When gallery owner Richard Michelson asked Jules Feiffer if he wanted a retrospective for his 89th birthday, the brilliant artist replied, “I am doing the best work I’ve ever done and want this exhibit to be new and explosive, with figures sprawling and flying everywhere, and focused on dance…It only took 89 years to figure out how to do this stuff!”

Jules Feiffer, 89, at Michelson Gallery, April 13, 2018
Jules Feiffer, 89, at Michelson Gallery, April 13, 2018

That wonderful and extensive show is now on display at R. Michelson Gallery in Northampton, Massachusetts. We went in to peruse it, and Rich’s wife Jennifer told us that Feiffer was about to do a Q&A. Of course we went upstairs, chatted a bit with Jules and his Phantom Tollbooth collaborator Norton Juster (who lives locally), and settled in to listen.

Jules has a quick and acerbic wit and a strong sense of social justice. Someone asked him what the best response was to the current situation in national politics and he instantly responded with a primal scream. I asked him how he was able to capture the 3-dimensional, flowing art of dance so well in static two-dimensional pictures and he talked about capturing the illusion, that everything was an illusion.

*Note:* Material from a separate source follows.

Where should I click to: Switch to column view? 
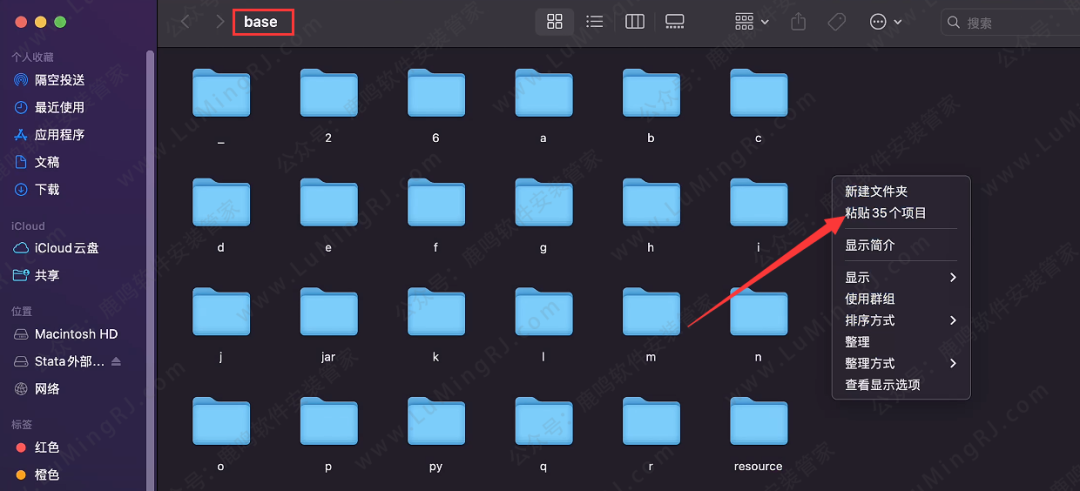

His new work is indeed brilliant. While it descends directly from his famous Village Voice cartoons of he 1960s and 70s, it really is what he told Rich. It has so much vibrancy, often very sophisticated and detailed captioning, and the figures really come alive—especially those using colored inks, which he’s begun to use here and there (though most of the show was black-and-white).

Jules is the latest in a long line of inspirational role models for growing older. I’ve profiled some of them here: Arky Markham, centenarian and activist; Bob Luitweiler, founder of the international homestay organization Servas, for instance I’ve been fortunate to know many others, including Pete Seeger and Chicago Seven/Eight defendant Dave Dellinger—with whom I became friends as a teenaged college student when he was 60, and whom I consider one of my personal mentors—as well as Gray Panther founder Maggie Kuhn; I met her when I was working for the Gray Panthers as a VISTA Volunteer, at the group’s national conference.

These are the kinds of people I want to emulate as I (hopefully) reach well past my current age of 61. When I was a teen activist, I often heard that I was too young to change the world. Now, I’m beginning to hear people tell me I’m too old to do the work I do. But I remind them that Grandma Moses started painting in her 70s and enjoyed a 20-plus-year run as a painter. Today, for example, I’m going networking at a sustainability fair, then attending a peace and tax fairness rally, then hiking a mountain, and probably going out to hear some live music or theater in the evening. You’re only as old as you feel.